Winners in the bidding round came from the United States, France, China, India and Australia. The blocks are offshore Western Australia, Tasmania and the Northern Territory.
Southeastern Australia also gets a share of the action. ExxonMobil, veteran producer in the Bass Strait off the southern coast of eastern Australia, said the region will still produce oil after 20 more years and gas after 30 more yeas. The company recently concluded a $400 million seismic acquistion and infill drilling program that will add 30,000 b/d of production.
ExxonMobil and BHP Billiton have flattened the decline curve for the area at 127,000 b/d of oil. Kingfish field, Australia’s biggest oil field, has produced more than 1 billion bbl of oil.
Southern Australia may get its own LNG plan as Santos released a plan to use coalbed methane as feedstock for its Gladstone LNG project in Queensland. Initial plans call for expenditures of $4.37 billion to $6.11 billion for a 3-million to 4-million-tonne-per-year plant. Santos claims more than 4.65 Tcf of methane and other gas resources in the area.

New Zealand
Activity is strong in New Zealand, and it’s about to get stronger. On the production side, AWE has started oil production from its Tui field in the Taranaki Basin off the west coast of the North Island. The company is ramping up to peak production of 50,000 b/d of oil from more than 30 million bbl of reserves. It will be New Zealand’s largest oil operation.

Most eyes in New Zealand’s oilpatch are focused farther south, where the government licensed five exploration permits in the Great South Basin off the southern coast of the South Island.

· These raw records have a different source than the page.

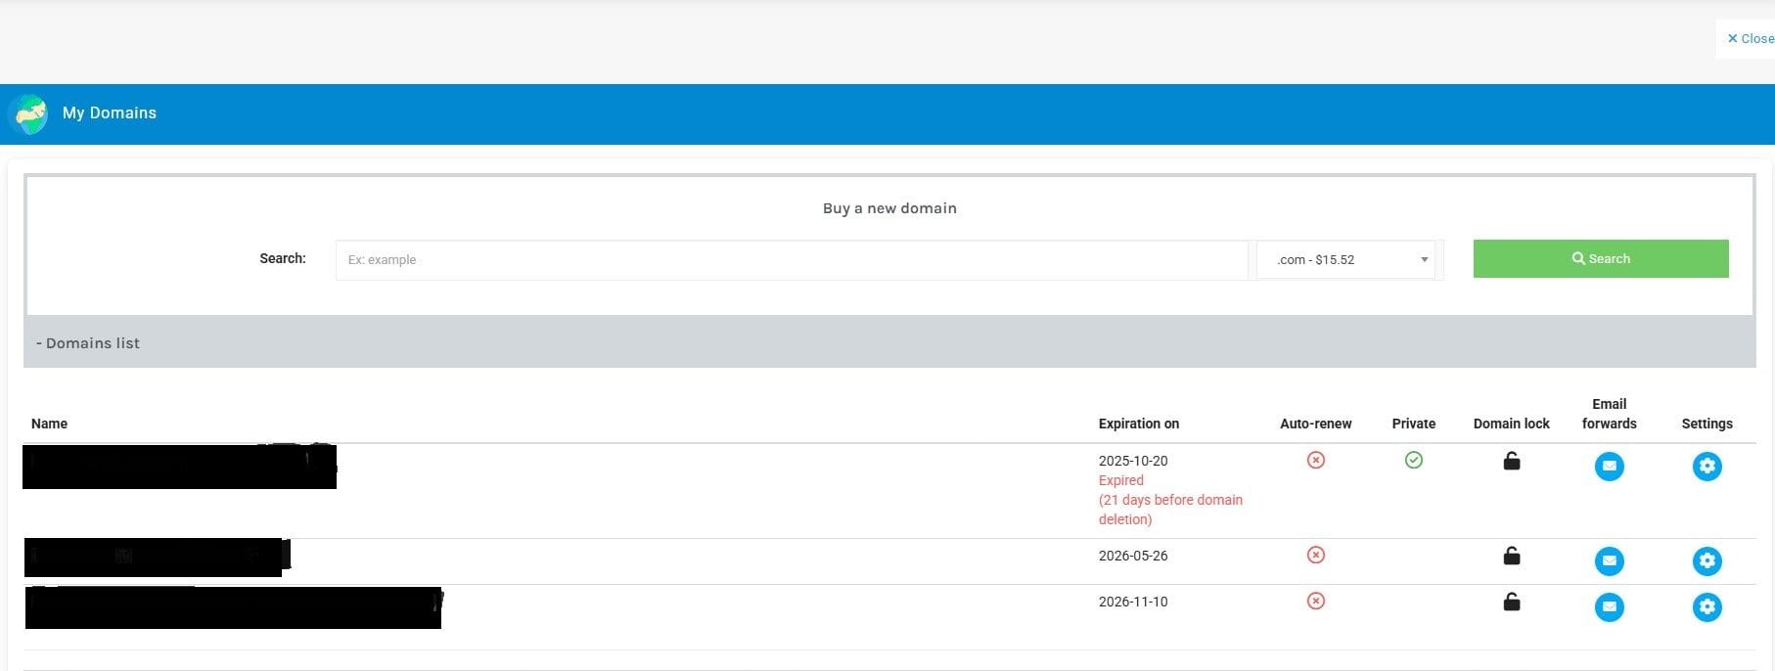1775x671 pixels.
Task: Click the Expiration on column header
Action: (x=1138, y=424)
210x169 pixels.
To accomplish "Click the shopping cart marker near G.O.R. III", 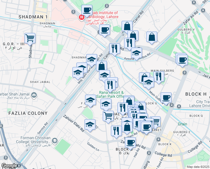I will click(30, 38).
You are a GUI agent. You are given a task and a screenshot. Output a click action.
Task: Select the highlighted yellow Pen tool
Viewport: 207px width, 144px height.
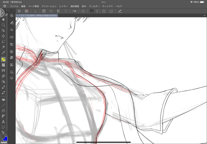point(4,60)
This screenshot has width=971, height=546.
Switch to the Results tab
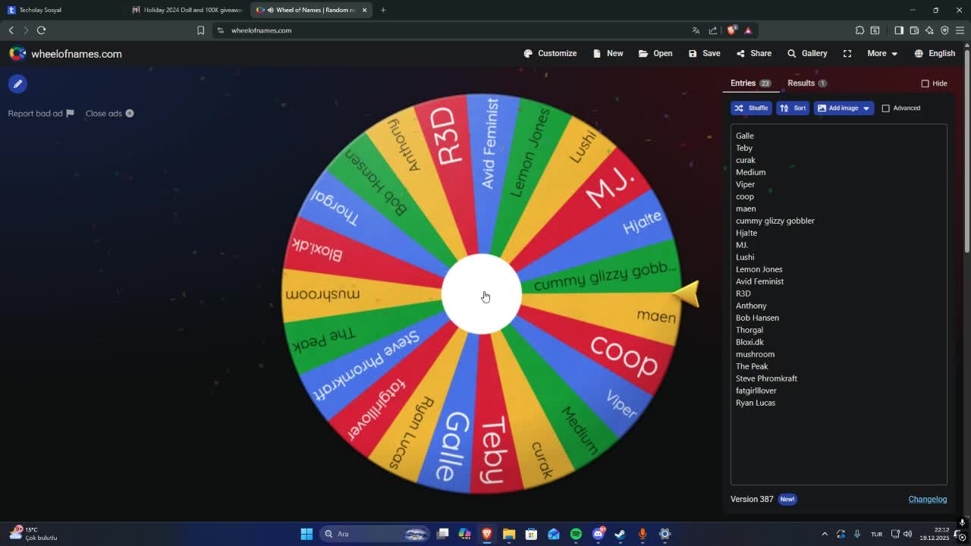pos(802,83)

ExxonMobil led a consortium that included New Zealand’s Todd Exploration and took one package. The other consortium, which included OMV, Mitsui and Thailand’s PTTEP, won three packages that totaled six blocks. Those blocks include previous discoveries. The fifth package went to New Zealand’s Greymouth Petroleum.

The companies have committed to combined work programs of nearly $950 million.
According to an article in New Zealand’s The Dominion Post, Global Resource Holdings has high hopes for its Romney prospect in deep water off the Tarakanki coast. According to the company, it could hold between 1.1 billion and 1.6 billion bbl of oil, but it may not get a well drilled until 2009 or 2010. A Geological and Nuclear Sciences Institute study also indicated Romney could contain up to 2.7 Tcf of gas.

If it proves up pre-drill estimates, the expensive field would be profitable with reserves of 100 million bbl, the company said.